2.2. Experimental Design

The aim of these experiments was an analysis of RRM, targeting a continental area encompassing 32.5${}^{\circ }$ N to 47.5${}^{\circ }$ N and 112.0${}^{\circ }$ W to 92.0${}^{\circ }$ W (Figure A1). North America was chosen somewhat arbitrarily, but there is one key argument: it is a mid-latitude region where no directly neighboring countries are located in the zonal direction, so that comparatively little effects of RRM in other countries may be expected. The exact location of the box within North America is arbitrary and again idealized.
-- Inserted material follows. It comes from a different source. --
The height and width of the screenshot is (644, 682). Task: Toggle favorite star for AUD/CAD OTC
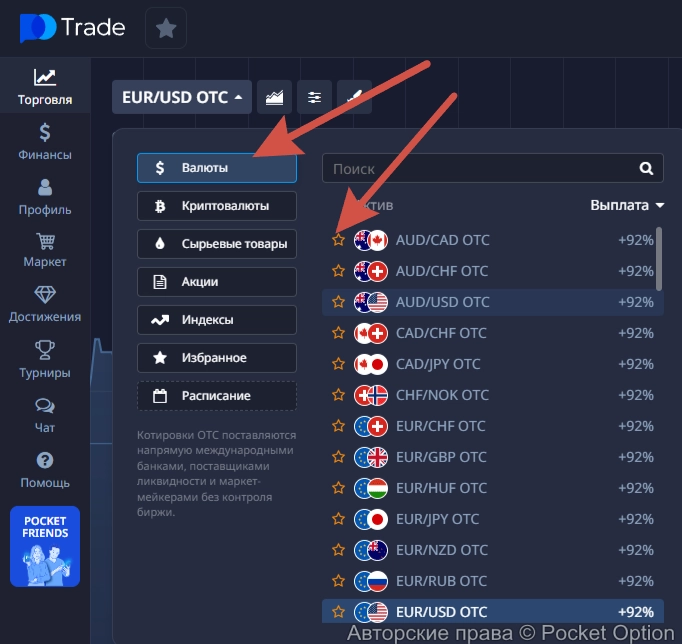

Three types of model experiments were performed. First, a control simulation was performed without any cloud modification. A second type of simulations was performed where an idealized regional cloud modification (see Section 2.2.1) was sustained throughout the simulation over the targeted region. This second type of simulations is referred to as the “sustained mitigation” experiment and is evaluated against the control simulation. A third type of simulations was also performed where cloud modification was implemented only for the periods when in the control simulation there is a HW in the region of interest. This third type of simulations is used to evaluate the impact of “intermittent mitigation”.
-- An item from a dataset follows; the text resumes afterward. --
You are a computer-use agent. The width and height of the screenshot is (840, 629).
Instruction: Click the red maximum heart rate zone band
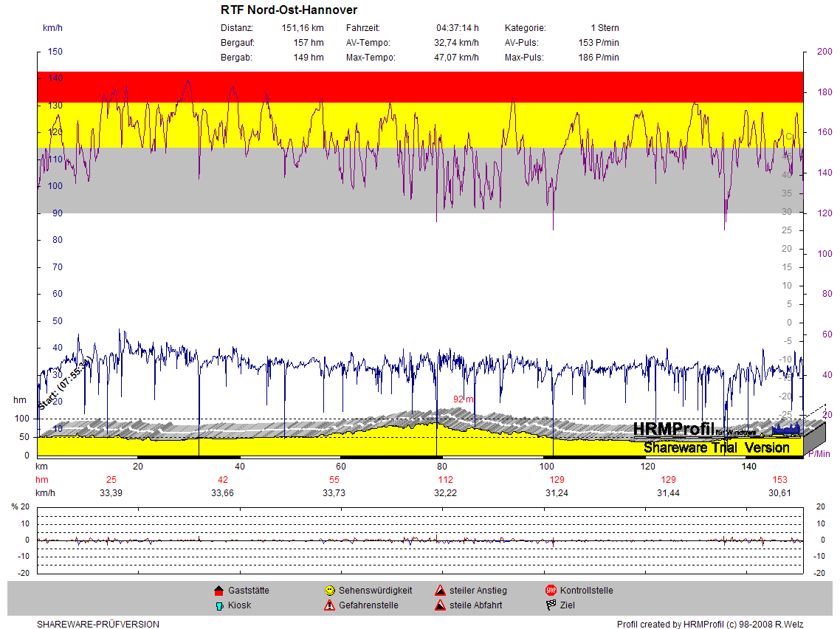pyautogui.click(x=419, y=86)
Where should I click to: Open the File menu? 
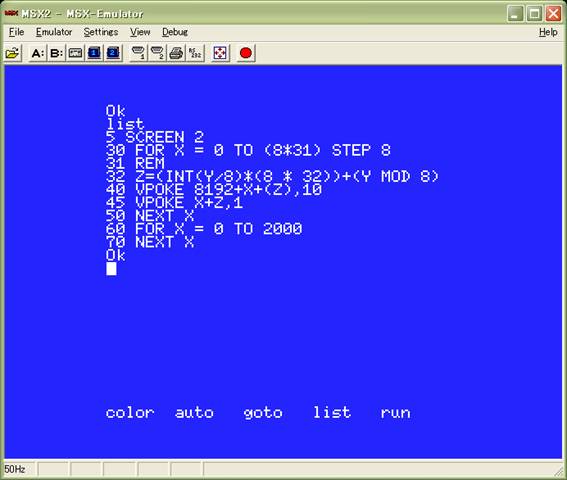(x=17, y=32)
In the above case, the simulation is stopped a little after a HW is detected over the target area; it is then rewound and restarted with the cloud modification applied for a short period before, during and after the HW is simulated in the initial simulation. The scenario is meant to represent the fact that RRM is triggered and then a HW is forecast by numerical weather prediction. We define HW conditions as periods when the area mean of daily maximum temperature within the target region exceeds a threshold value, selected here as 32 ${}^{\circ }$C, for at least three consecutive days. In such an event, RRM is implemented starting 10 days preceding the HW (Figure A2). This 10-day period is a lead time at which numerical weather prediction is reliable, and long enough to allow the surface temperature to respond to the cloud modification. RRM is then sustained until one week after the end of the HW in the original simulation. The simulation with HW suppression then becomes the main simulation and is continued (consistent with the scenario, Figure A2). If multiple HW episode occurs within a period (less than 10 days between the HWs), then such events are combined and treated as a long single HW condition. In this third type of simulations, the periods with HW suppressions are evaluated against the corresponding periods without HW suppression that were simulated before the simulation is rewound to apply the cloud modification.
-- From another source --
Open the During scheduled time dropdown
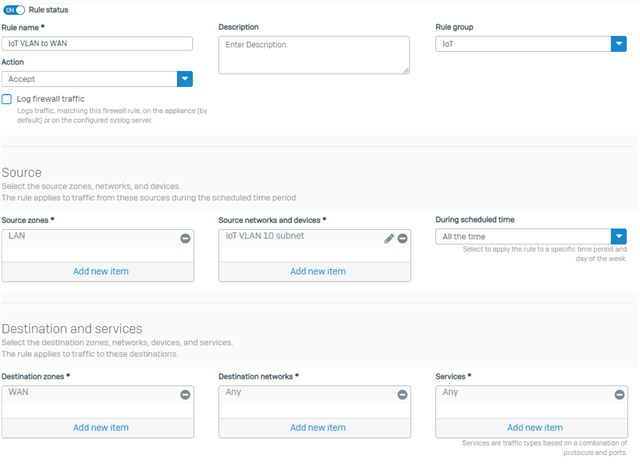Image resolution: width=640 pixels, height=465 pixels. (x=531, y=236)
To reduce the uncertainty associated with the simulated interannual variability, a six-member ensemble was performed and analyzed. A small ensemble size would be sufficient for global mean temperature response, while, for deep ocean processes or some atmospheric extremes, a larger ensemble is required [74]. The ensemble members were performed only for sustained and intermittent experiments. For the sustained experiment, each ensemble member used the same external forcing besides a small perturbation in the atmospheric initial conditions. Thus, the statistics were performed on a period of 6 × 30 years = 180 years. For the intermittent experiment, the perturbation was applied only during the HW suppression period (Figure A2).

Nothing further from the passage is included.